Bringing It Together
At the outset, one might have thought that “quantum”, “neural” and “blockchain” (not to mention “AI”) didn’t have much in common (other than that they’re current buzzwords)—and that in fact they might in some sense be incompatible. But what we’ve seen is that actually there are all sorts of connections between them, and all sorts of fundamental phenomena that are shared between systems based on them.
So what might a “quantum neural blockchain AI” (“QNBAI”) be like?
Let’s look at the pieces again. A single blockchain node is a bit like a single brain, with a definite memory. But in a sense the whole blockchain network becomes robust through all the interactions between different blockchain nodes. It’s a little like how human society and human knowledge develop.
Let’s say we’ve got a “raw AI” that can do all sorts of computation. Well, the big issue is whether we can find a way to align what it can do with things that we humans think we want to do. And to make that alignment, we essentially have to communicate with the AI at a level of abstraction that transcends the details of how it works: in effect, we have to have some symbolic language that we both understand, and that for example AI can translate into the details of how it operates.
Inside the AI it may end up using all kinds of “concepts” (say to distinguish one class of images from another). But the question is whether those concepts are ones that we humans in a sense “culturally understand”. In other words, are those concepts (and, for example, the words for them) ones that there’s a whole widely understood story about?
In a sense, concepts that we humans find useful for communication are ones that have been used in all sorts of interactions between different humans. The concepts become robust by being “knitted into” the thought patterns of many interacting brains, a bit like the data put on a blockchain becomes a robust part of “collective blockchain memory” through the interactions between blockchain nodes.
OK, so there’s something strange here. At first it seemed like QNBAIs would have to be something completely exotic and unfamiliar (and perhaps impossible). But somehow as we go over their features they start to seem awfully familiar—and actually awfully like us.

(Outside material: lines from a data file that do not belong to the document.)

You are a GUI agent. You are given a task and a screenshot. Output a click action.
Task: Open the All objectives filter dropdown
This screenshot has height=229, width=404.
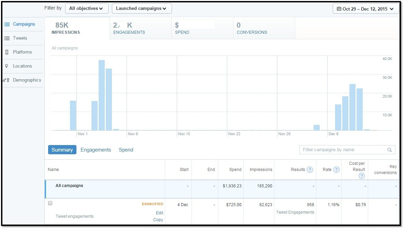(86, 9)
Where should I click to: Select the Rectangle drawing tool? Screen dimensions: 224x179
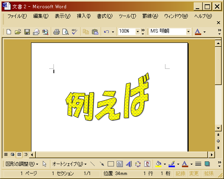[111, 164]
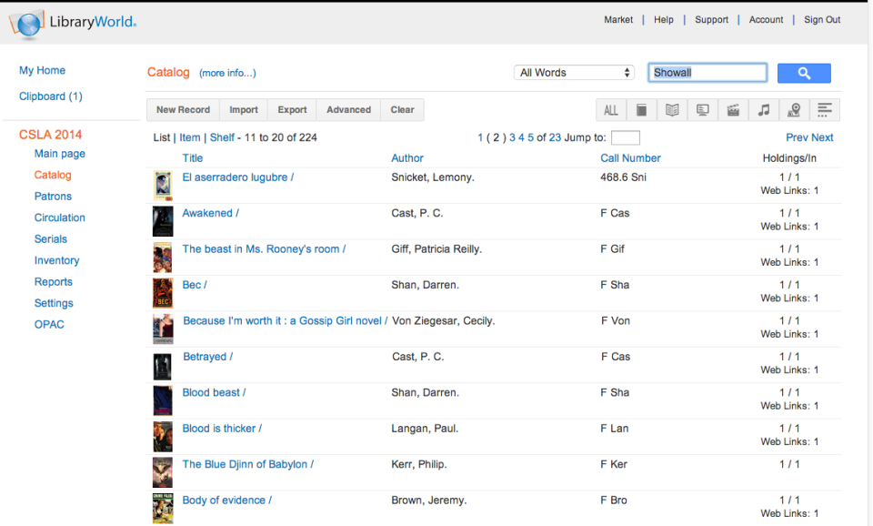
Task: Toggle the ALL media type filter
Action: click(x=611, y=109)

Yup, according to the physics, we know we are “quantum”. Neural nets capture many core features of how our brains seem to work. Blockchain—at least as a general concept—is somehow related to individual and societal memory. And AI, well, AI in effect tries to capture what’s aligned with human goals and intelligence in the computational universe—which is also what we’re doing.
OK, so what’s the closest thing we know to a QNBAI? Well, it’s probably all of us!
Maybe that sounds crazy. I mean, why should a string of buzzwords from 2018 connect like that? Well, at some level perhaps there’s an obvious answer: we tend to create and study things that are relevant to us, and somehow revolve around us. And, more than that, the buzzwords of today are things that are somehow just within the scope that we can now think about with the concepts we’ve currently developed–and that are somehow connected through them.
I must say that when I chose these buzzwords I had no idea they’d connect at all. But as I’ve tried to work through things in writing this, it’s been remarkable how much connection I’ve found. And, yes, in a fittingly bizarre end to a somewhat bizarre journey, it does seem to be the case that a string plucked from today’s buzzword universe has landed very close to home. And maybe in the end—at least in some sense—we are our buzzwords!